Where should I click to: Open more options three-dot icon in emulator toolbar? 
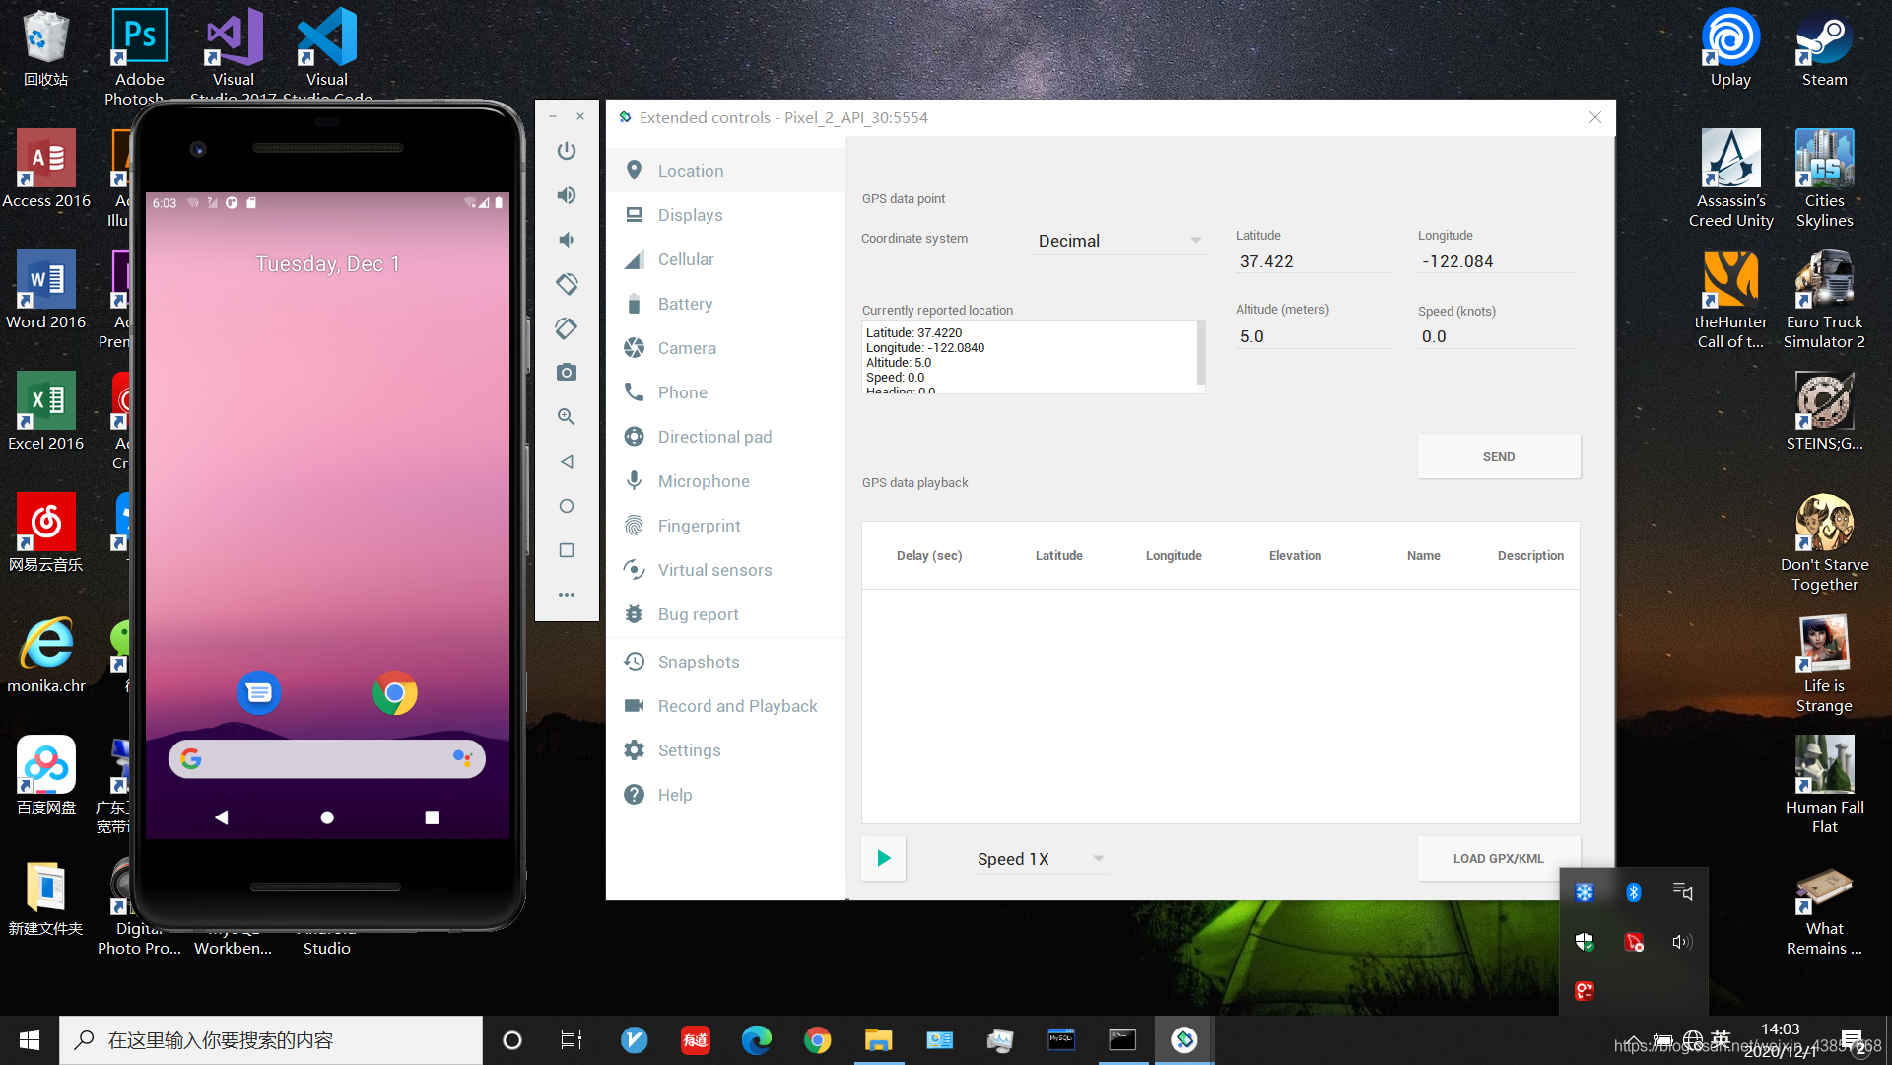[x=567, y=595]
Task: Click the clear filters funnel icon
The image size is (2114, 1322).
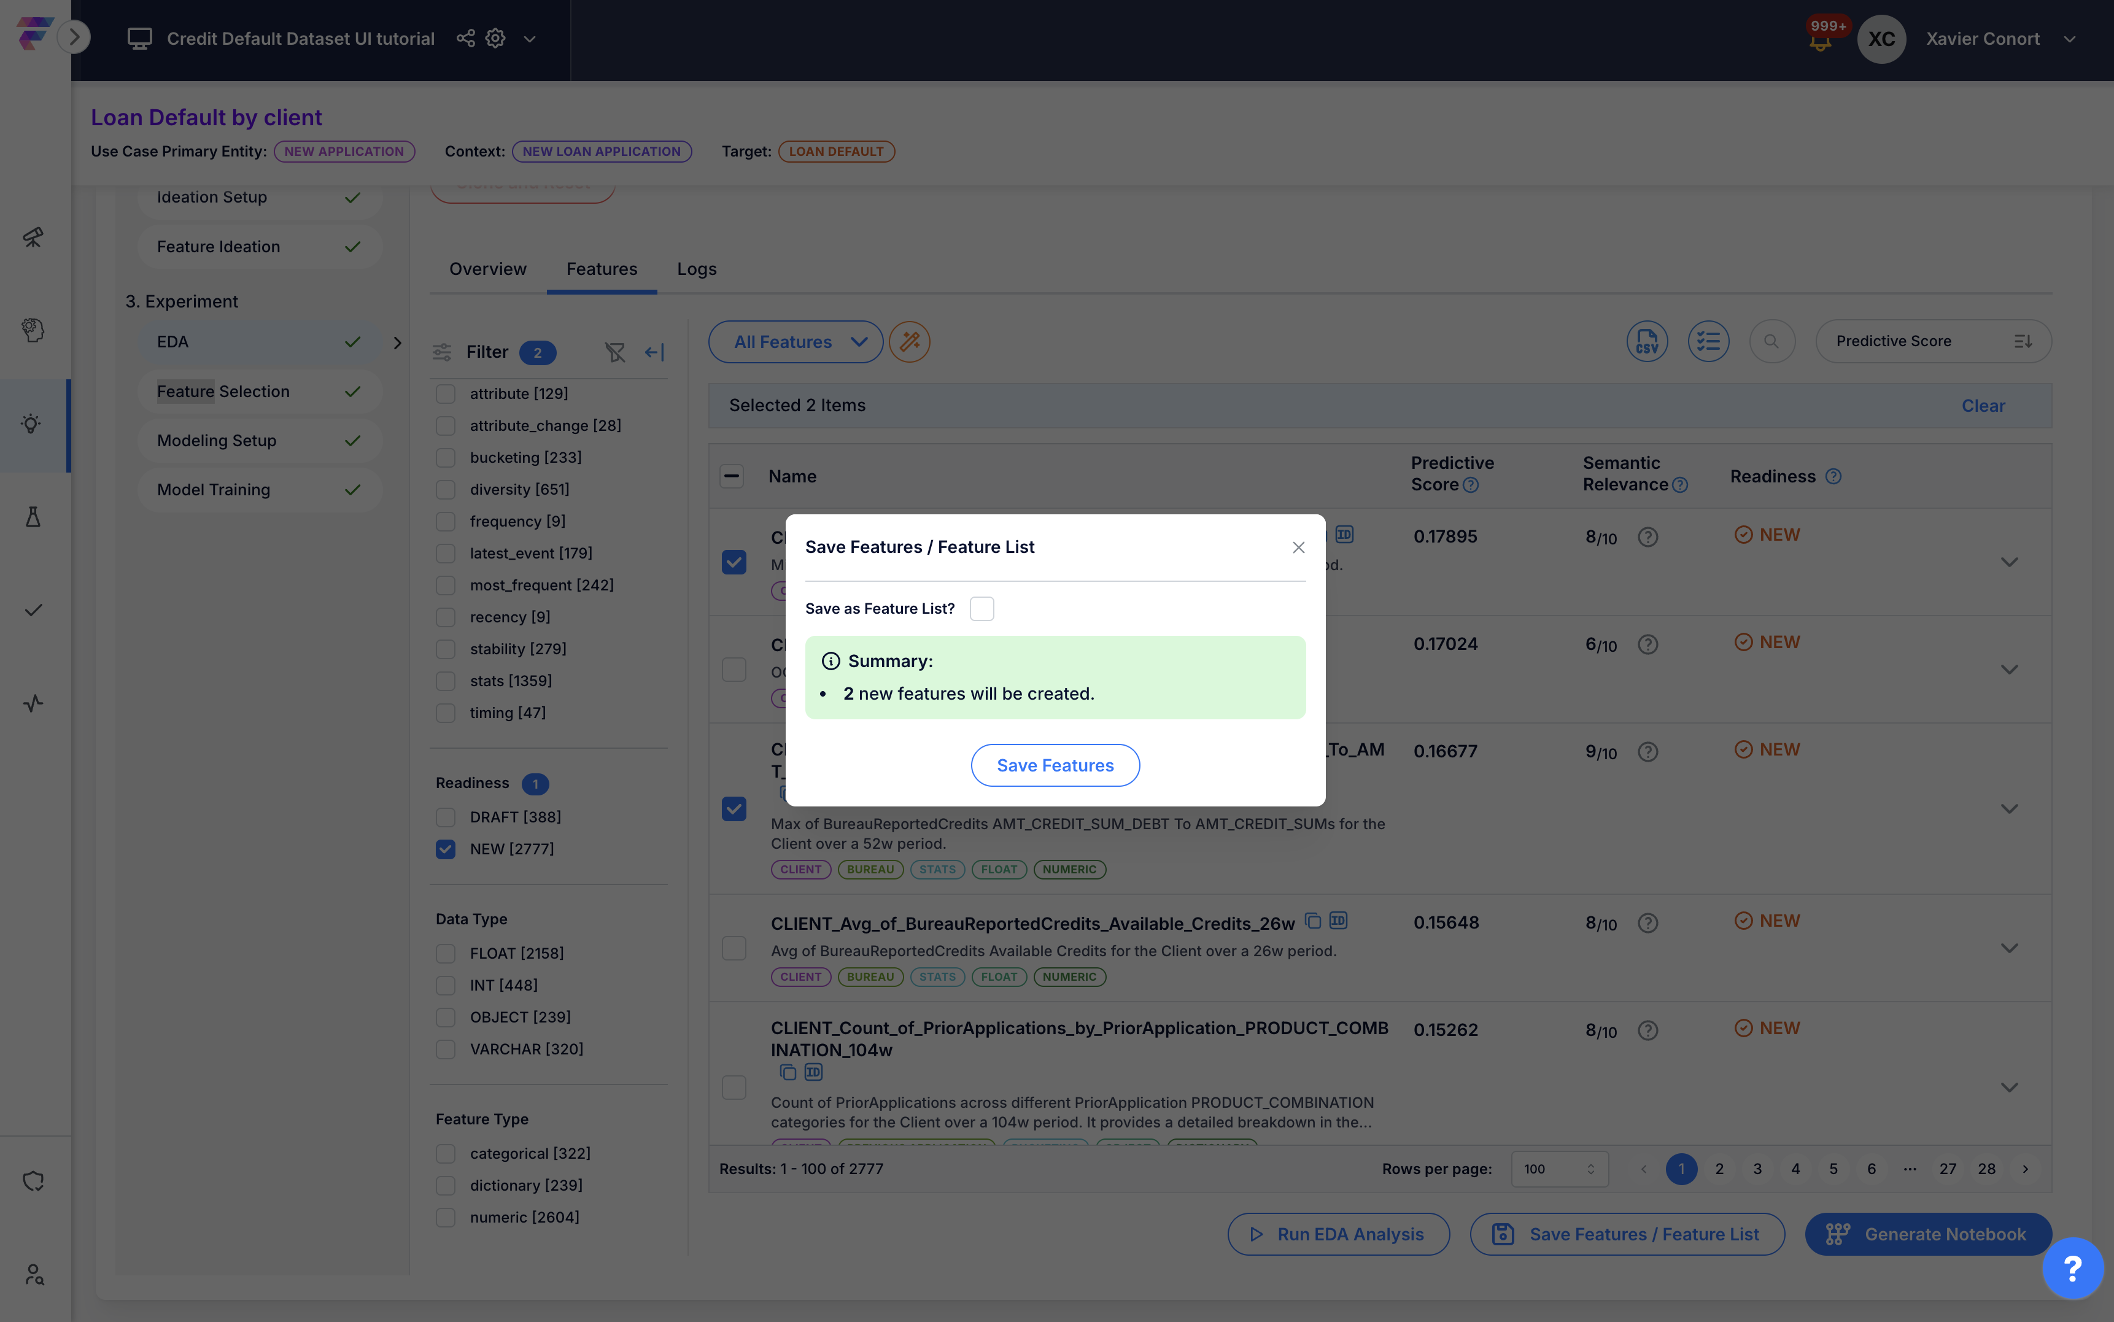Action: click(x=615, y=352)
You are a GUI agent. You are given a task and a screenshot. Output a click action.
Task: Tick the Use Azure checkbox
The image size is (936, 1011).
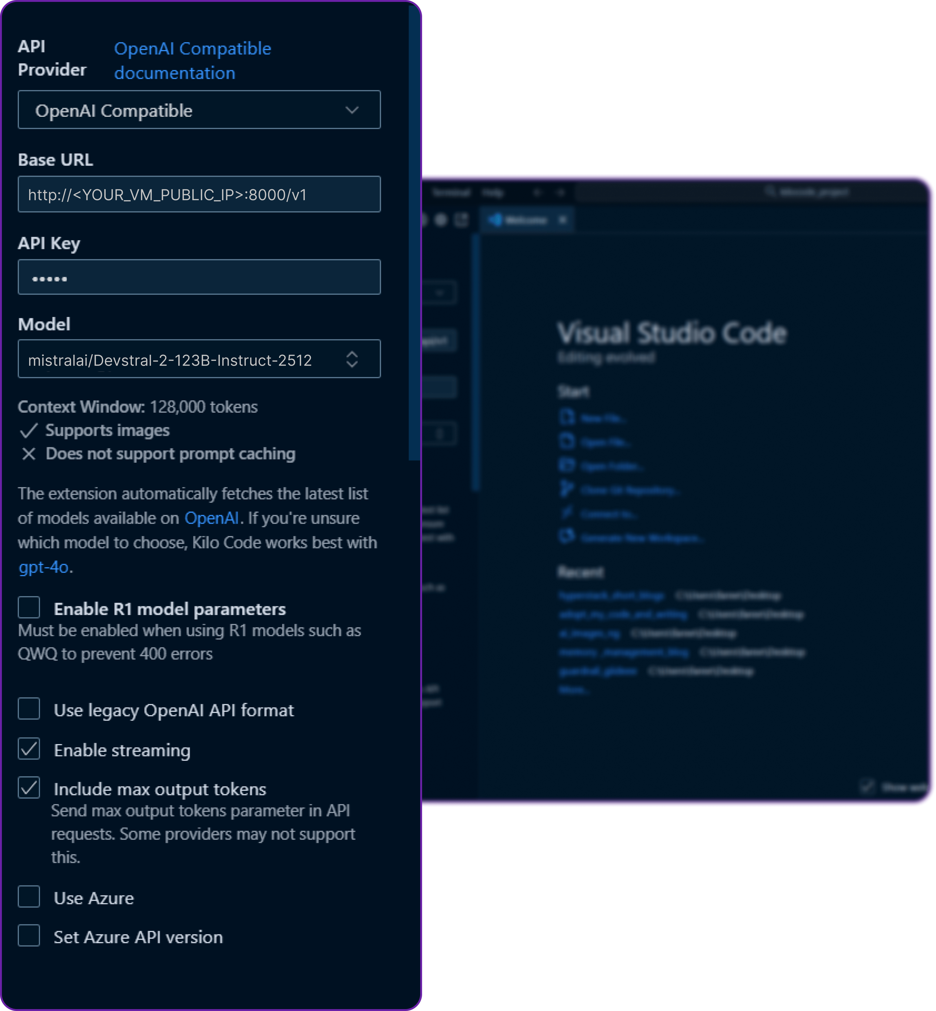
_ _ _ _
* [EXERCISE PROMPT] Exact copy, no pictures: reproduce every record above.

* [TASK RESULT]
Where should I click to: Open more options three-dot icon in emulator toolbar? 
[x=567, y=595]
Task: Click the clear filters funnel icon
The image size is (2114, 1322).
Action: click(x=615, y=352)
You are a GUI agent. You are given a task and a screenshot. Output a click action.
Task: Tick the Use Azure checkbox
The image size is (936, 1011).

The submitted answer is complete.